1. Befristung___________________________________________________________________________________________ 

Ab dem 19.1.2013 ausgestellte Führerscheine, die bisher unbefristet erteilt wurden, werden auf maximal zulässigen Zeitraum von längstens 15 Jahren befristet. Auch nach der Frist werden die Führerscheindokumente nur verwaltungsmäßig umgetauscht, d.h. der Umtausch wird mit keiner ärztlichen oder sonstigen Untersuchung verbunden.
Bis 2033 sind zusätzlich alle bisher unbefristet ausgestellten Führerscheine erstmalig umzutauschen.
Im Rahmen dieser Umstellung wird das Führerschein-Scheckkartenmodell angepasst und die Sicherheitsmerkmale optimiert.



2. Neuordnung__________________________________________________________________________________________

Neben der Anpassung der nationalen Klasse M in die neue EU-Klasse AM werden auch dreirädrige Fahrzeuge ( Trikes ) in Abhängigkeit ihrer Motorleistung in die A-Klassen integriert.
Der Bedeutung des sukzessiven Erfahrungsaufbaus von Fahranfängern wird bei den Motorklassen durch die Regelungen des „ Stufenführerscheins „ Rechnung getragen.
Wer zunächst die Fahrerlaubnis in einer weniger starken Leistungsklasse erwirbt, erhält leichteren Zugang zur nächst höheren Fahrerlaubnisklasse. Allerdings erhält man nach 2 Jahren nicht mehr automatisch die uneingeschränkte Klasse A, wie dies bei der Klasse A beschränkt bisher noch möglich war. Dafür ist der Direkteinstieg bereits mit 24 Jahren möglich.
Bei der Klasse B wird die Anhängerregelung durch den Wegfall der komplizierten Randbedingungen über die verschiedenen Gewichte einfacher. Zukünftig wird man alle Anhänger mit mehr als 750 kg ohne Einschränkung fahren können, die in der Summe der zulässigen Gesamtmassen von Zugfahrzeug und Anhänger 3,5 t nicht überschreiten. Zusätzlich besteht die Möglichkeit im Rahmen einer Fahrerschulung diesen Wert noch auf 4,25 t zu erweitern. Dies wird im Führerschein durch die Schlüsselnummer 96 kenntlich gemacht.
Wer sich jedoch im Anhängerbetrieb alle Möglichkeiten offen halten will, sollte wie bisher, direkt die Klasse BE erwerben. Hier wird lediglich die zulässige Gesamtmasse des Anhängers auf 3,5 t beschränkt.
Wer aber schwerere Anhänger fahren möchte, muss die Klasse C1E erwerben. Auch hier fallen die Randbedingungen hinsichtlich der Gewichte in Zukunft weg. Es gilt auch hier die Summe der zulässigen Gesamtmassen, jedoch bei C1E von 12 t.

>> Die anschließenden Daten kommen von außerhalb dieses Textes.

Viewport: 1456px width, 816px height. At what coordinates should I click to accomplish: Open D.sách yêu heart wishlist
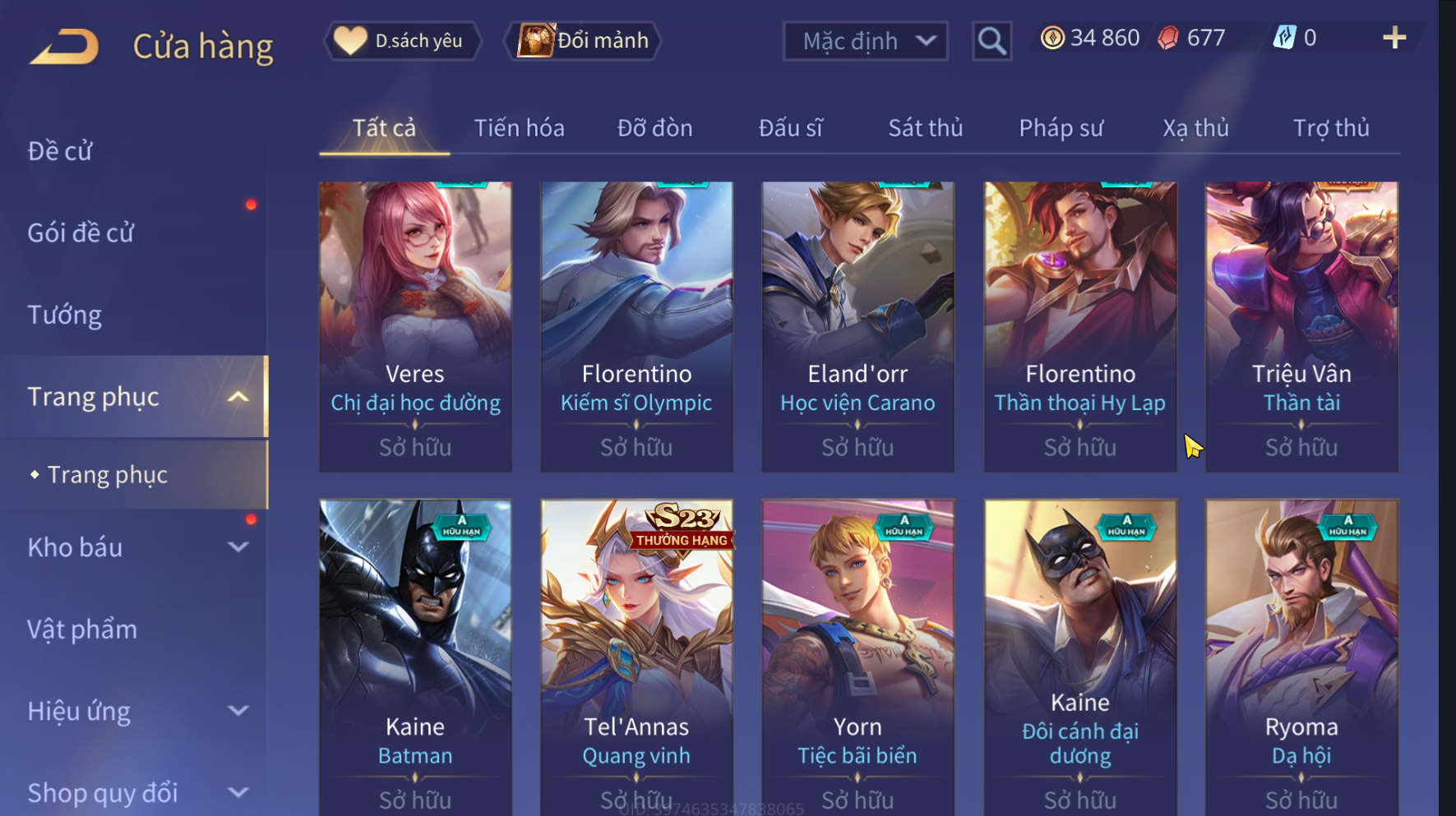tap(402, 40)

Bei den Klassen C und CE ist das Mindestalter auf 21 Jahre und bei der Klasse D auf 24 Jahre heraufgesetzt worden. Eine Reduzierung auf 18 bei den Klassen C/CE und 21 oder 20 Jahre bei der Klasse D ist lediglich im Rahmen der Berufskraftfahrer-Qualifikation weiterhin möglich.

Wichtig ist, dass der Umfang einer bis zum 18.1.2013 erworbenen Fahrerlaubnis erhalten bleibt.